▼▼▼
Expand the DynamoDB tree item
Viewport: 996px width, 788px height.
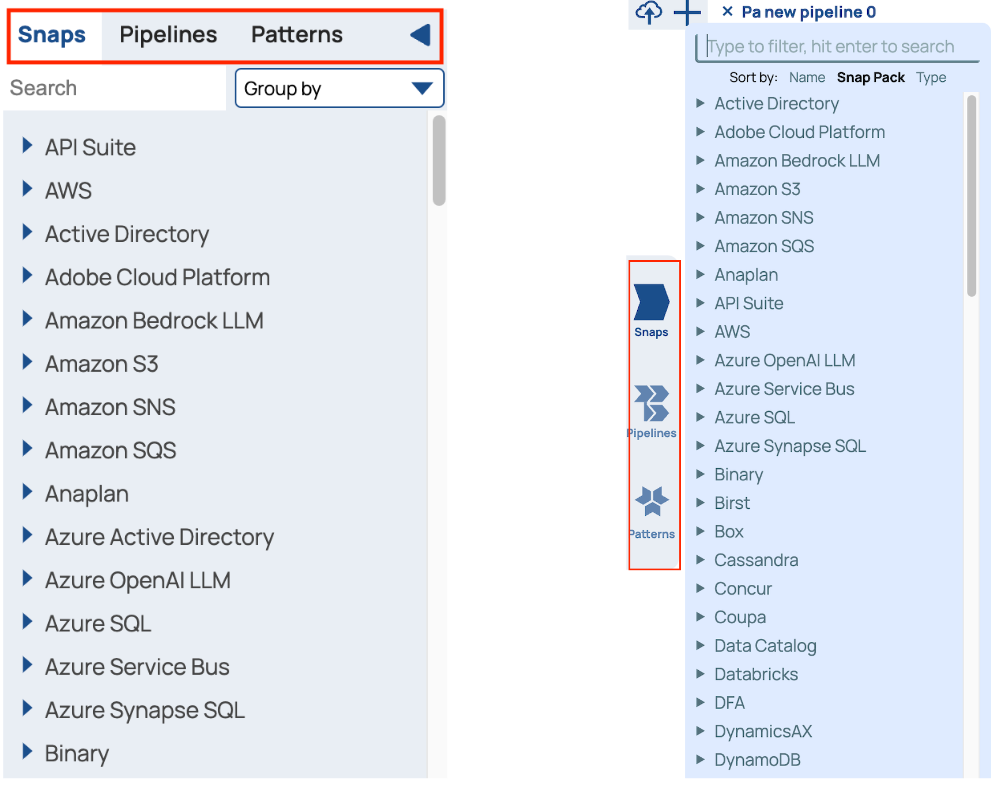tap(700, 760)
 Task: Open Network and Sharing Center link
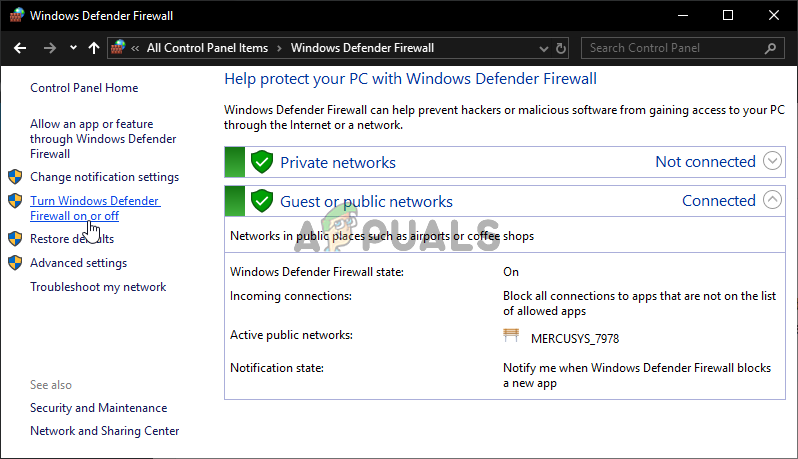(x=104, y=431)
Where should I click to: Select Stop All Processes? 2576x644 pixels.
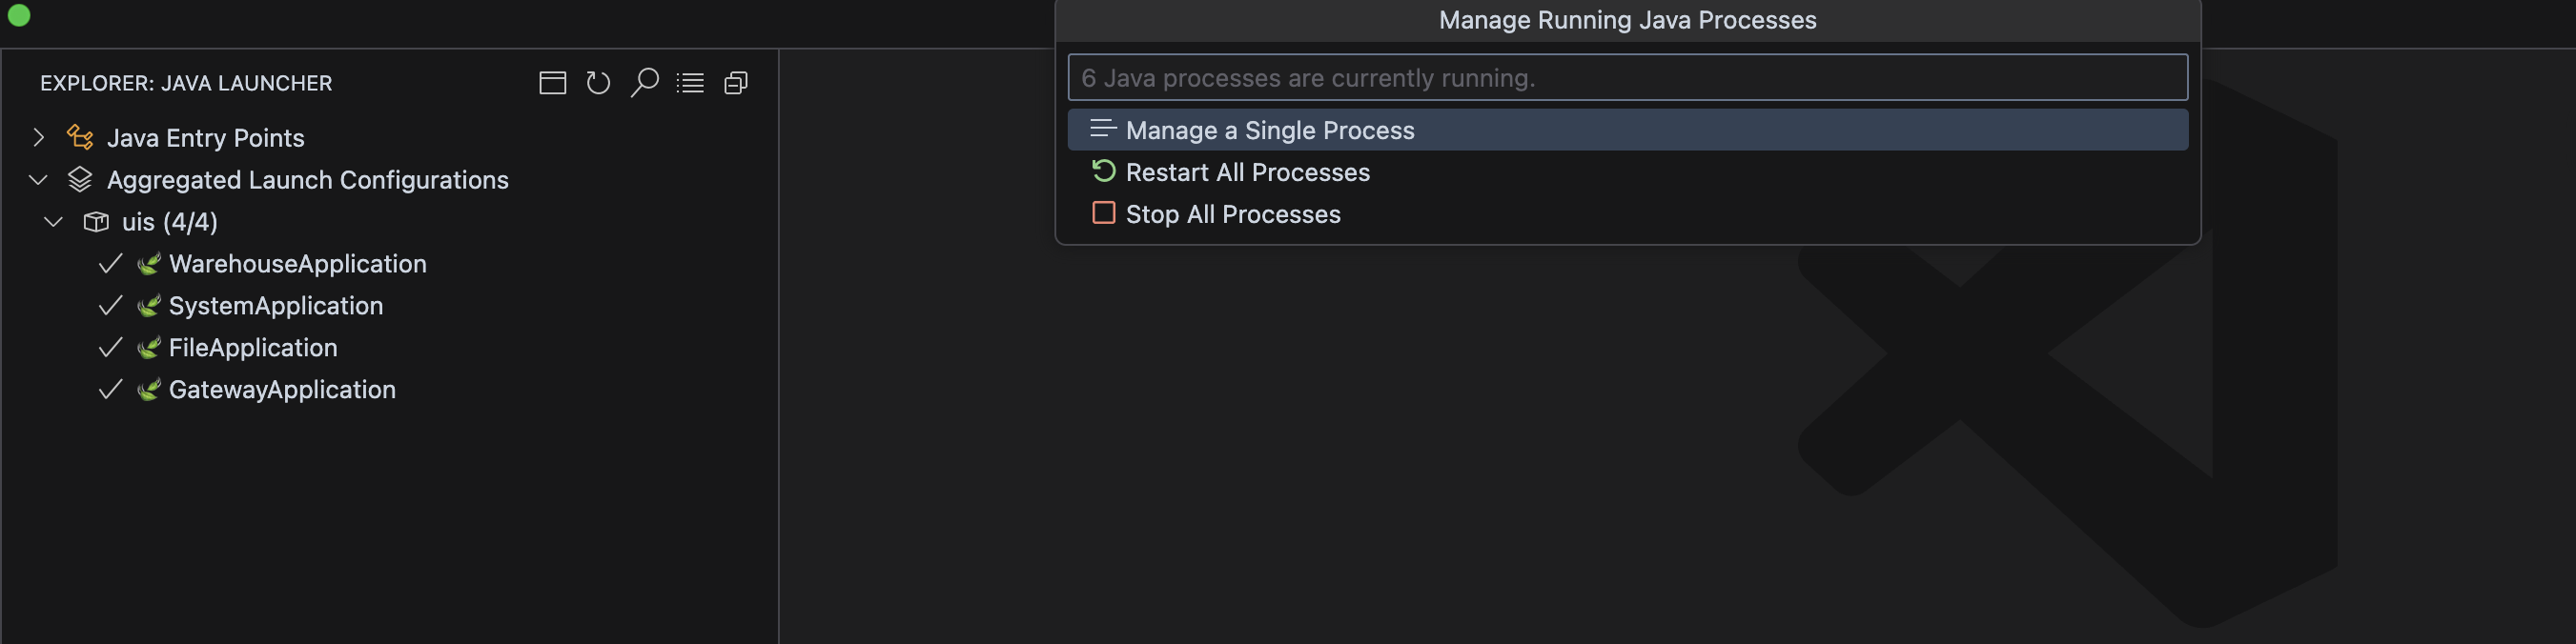coord(1627,214)
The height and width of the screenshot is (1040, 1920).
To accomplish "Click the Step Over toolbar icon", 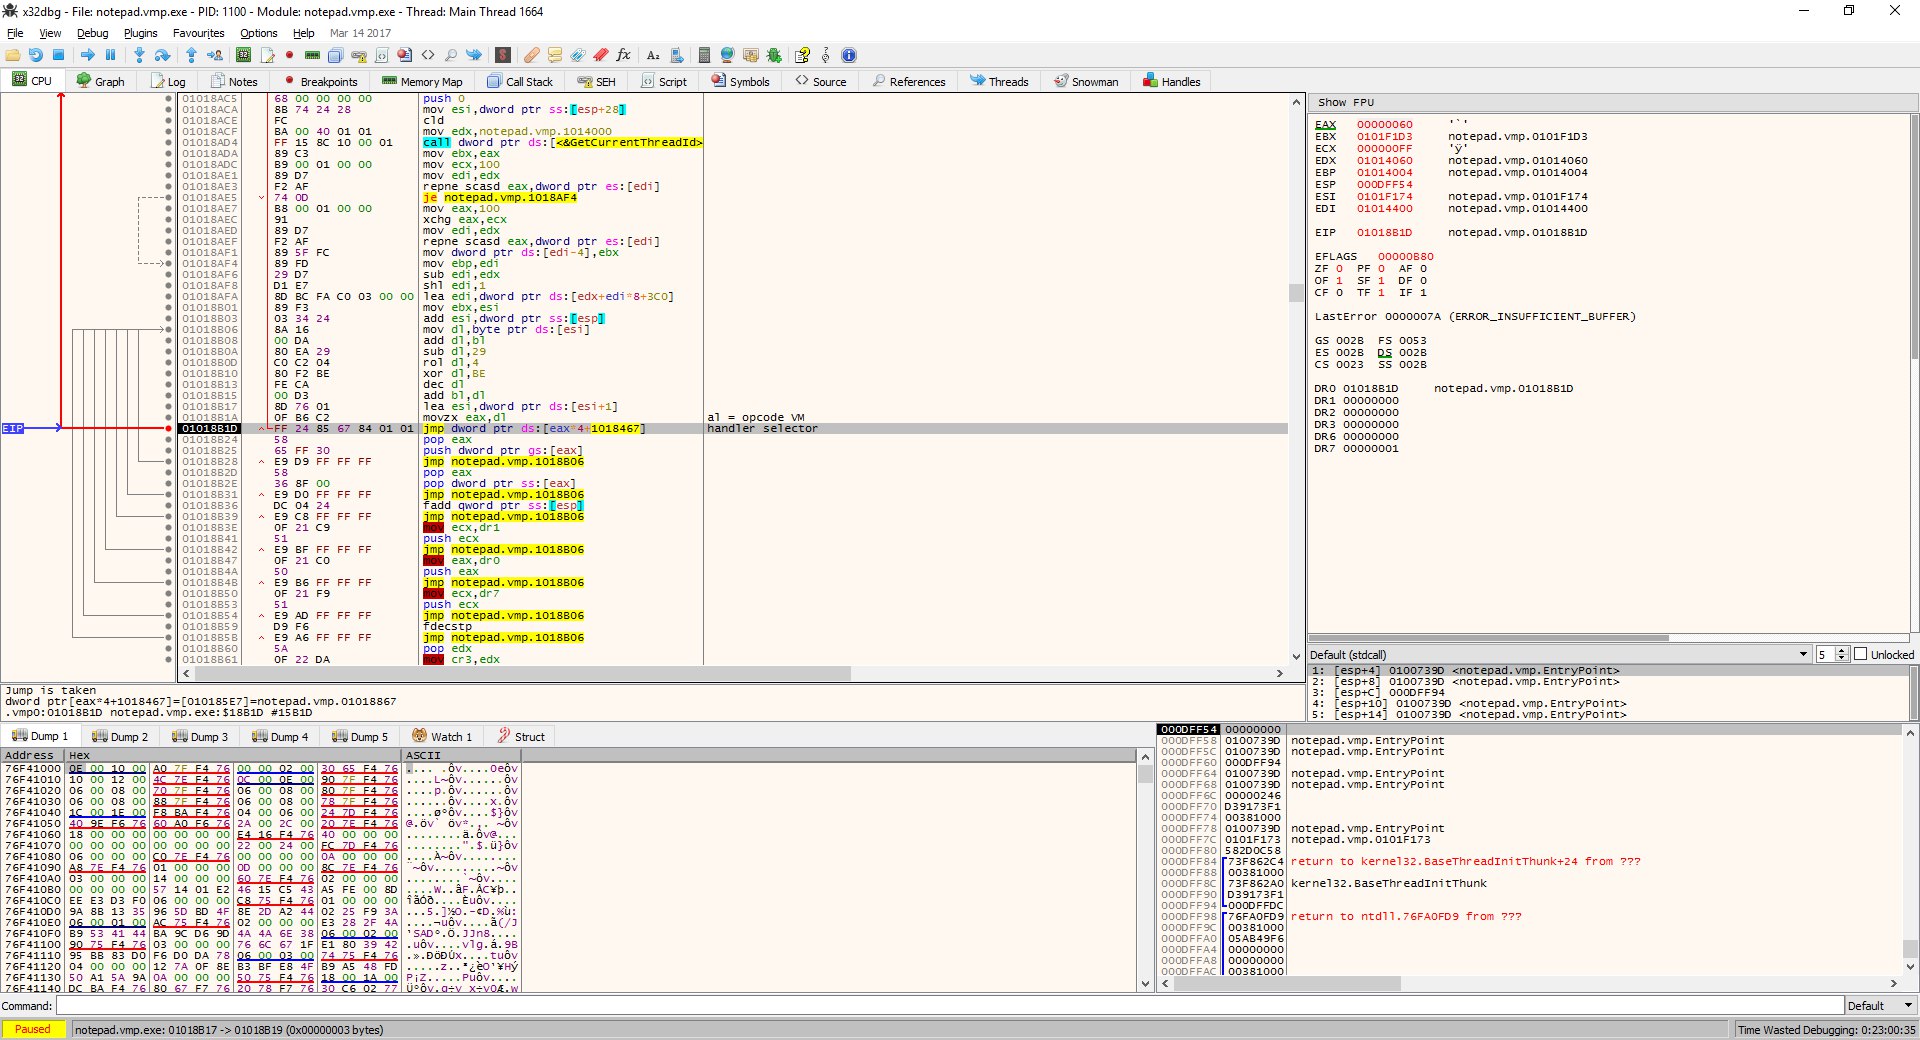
▲▲▲
Work to complete:
Your task is to repeat the entries above exactly, omitting the pictures.

Task solution:
Expand the DynamoDB tree item
Viewport: 996px width, 788px height.
tap(700, 760)
 Task: Open Network and Sharing Center link
(x=104, y=431)
Where should I click to: Select Stop All Processes? 2576x644 pixels.
coord(1627,214)
The height and width of the screenshot is (1040, 1920).
To accomplish "Click the Step Over toolbar icon", 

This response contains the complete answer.